§ The records

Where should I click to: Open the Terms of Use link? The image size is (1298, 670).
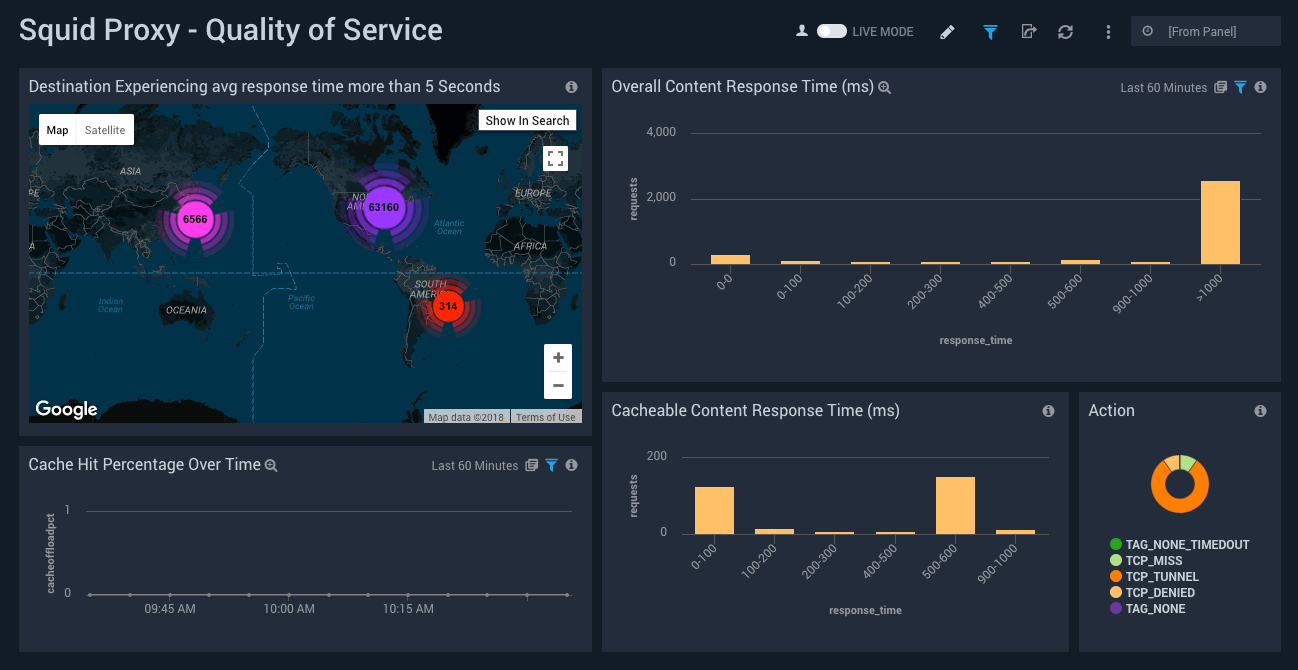[545, 417]
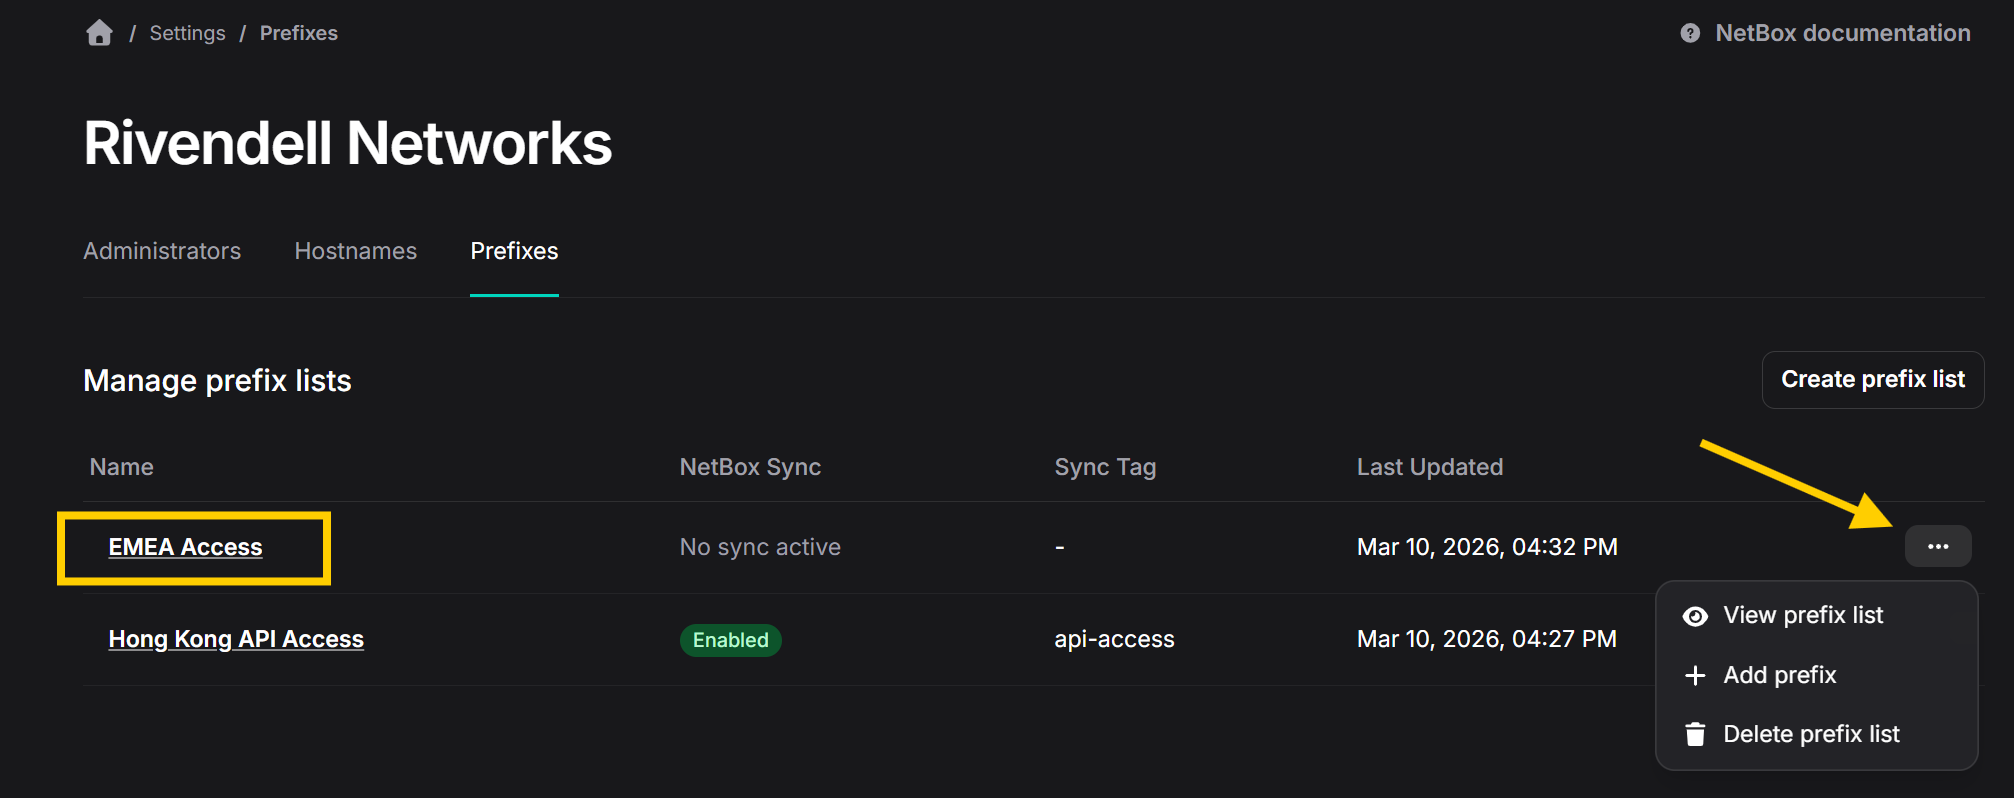Click the Last Updated column header
This screenshot has height=798, width=2014.
[1429, 467]
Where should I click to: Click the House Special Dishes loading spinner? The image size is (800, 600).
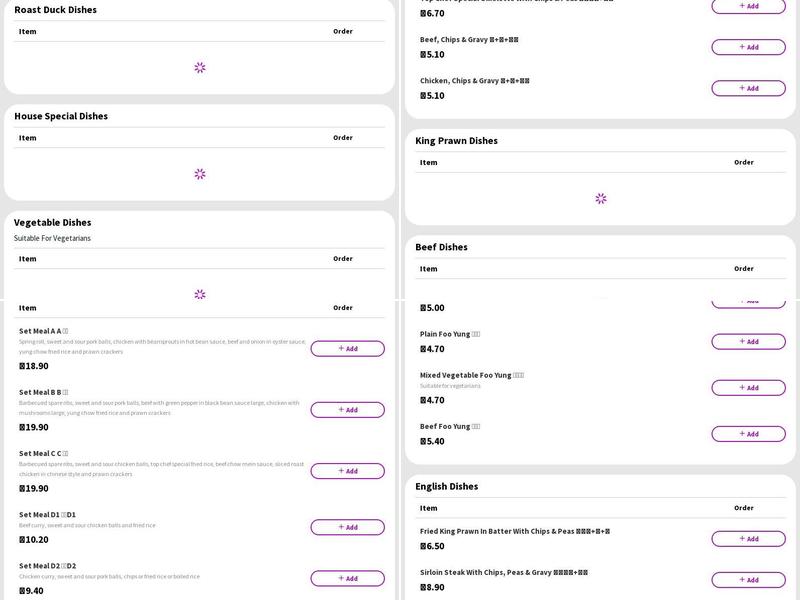tap(200, 174)
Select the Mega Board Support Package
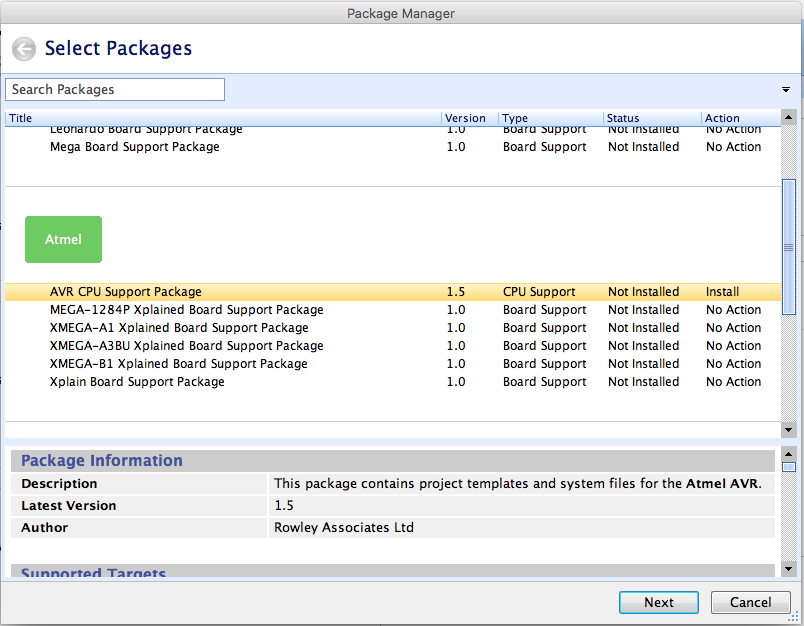The width and height of the screenshot is (804, 626). pos(135,147)
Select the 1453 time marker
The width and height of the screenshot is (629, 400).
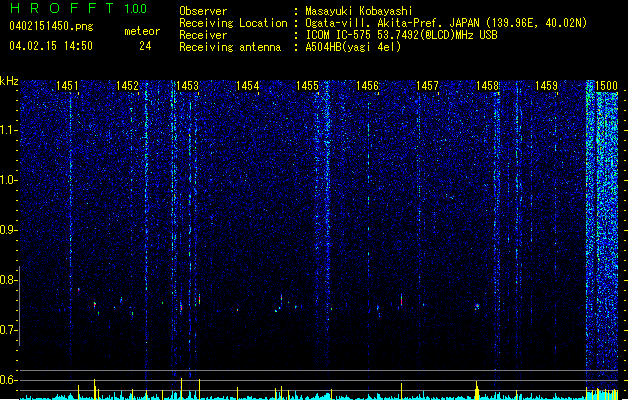[187, 86]
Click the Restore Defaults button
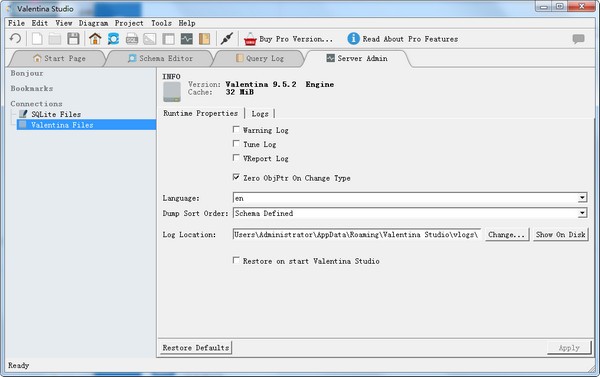The image size is (600, 377). [x=196, y=348]
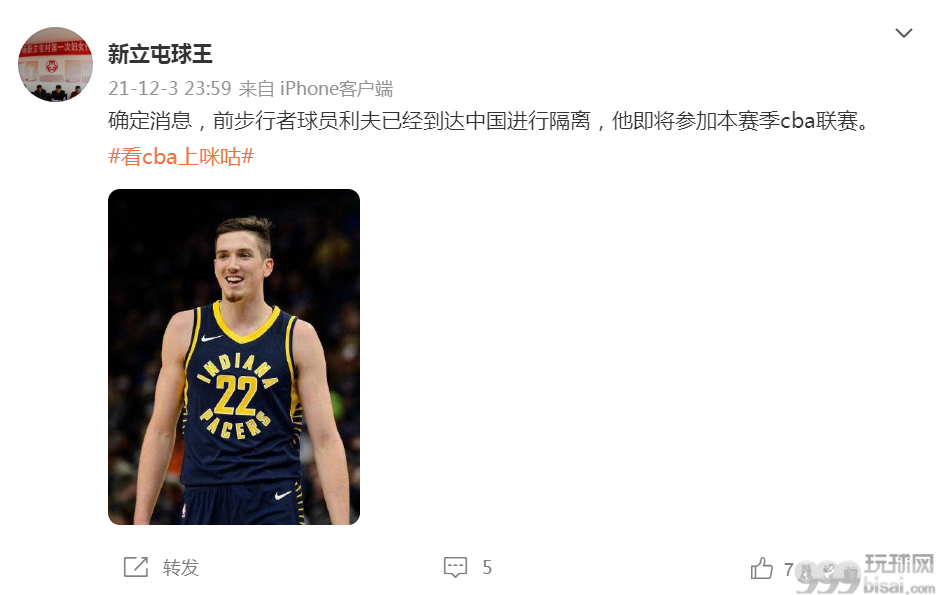Click the 玩球网 watermark logo
This screenshot has height=595, width=936.
[x=899, y=563]
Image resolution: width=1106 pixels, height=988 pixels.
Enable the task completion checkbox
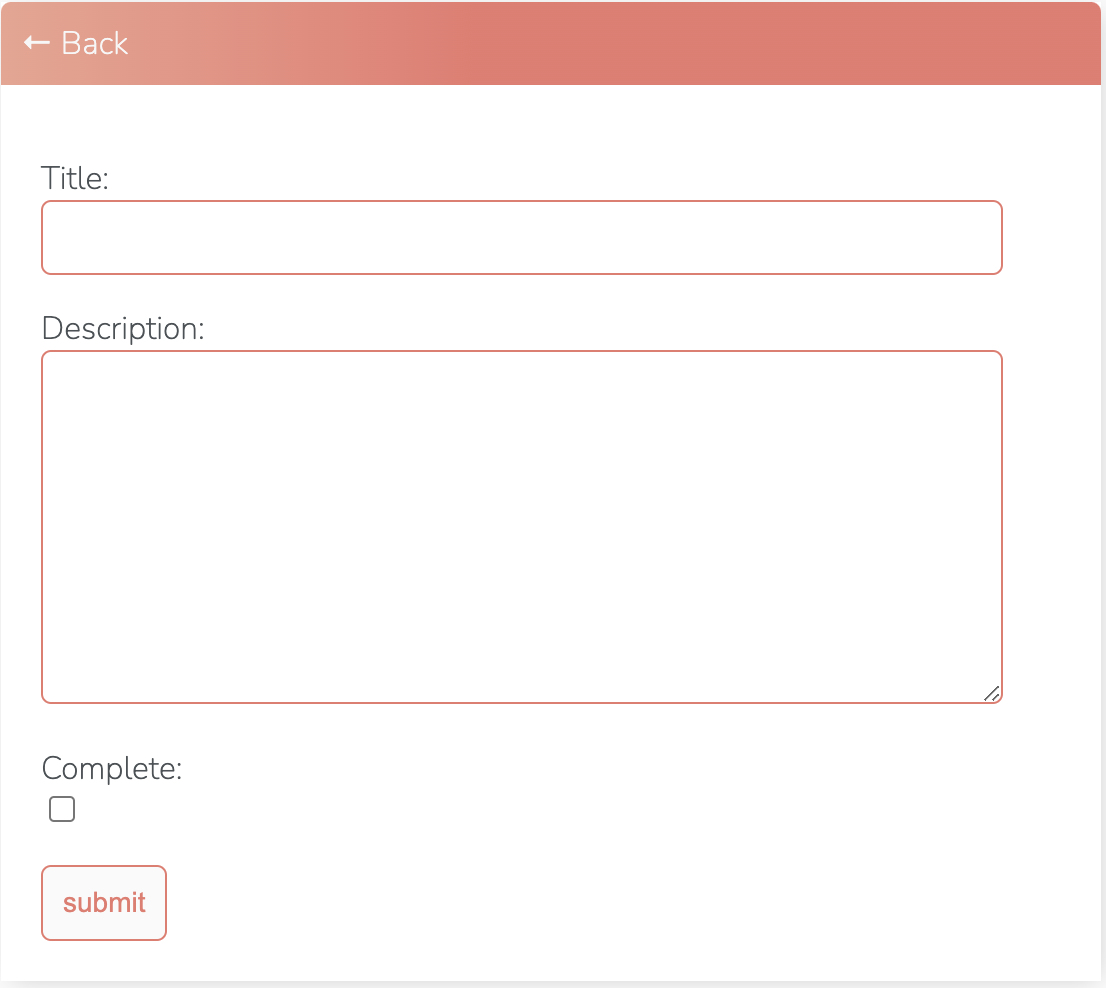[62, 809]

§ What the task requires
Copy out the material exactly as it stands, though no picture should appear in the copy.

§ Task answer
Where should I click to: Open the Terms of Use link? The image size is (1298, 670).
[545, 417]
Click the Last Updated column header
This screenshot has height=798, width=2014.
[1429, 467]
Where should I click to: Click the House Special Dishes loading spinner? The image size is (800, 600).
tap(200, 174)
Select the Mega Board Support Package
The width and height of the screenshot is (804, 626). pos(135,147)
Select the 1453 time marker
The width and height of the screenshot is (629, 400).
[187, 86]
Click the Restore Defaults button
The image size is (600, 377). [x=196, y=348]
Click the 玩球网 watermark logo
This screenshot has height=595, width=936.
[x=899, y=563]
Image resolution: width=1106 pixels, height=988 pixels.
Enable the task completion checkbox
[62, 809]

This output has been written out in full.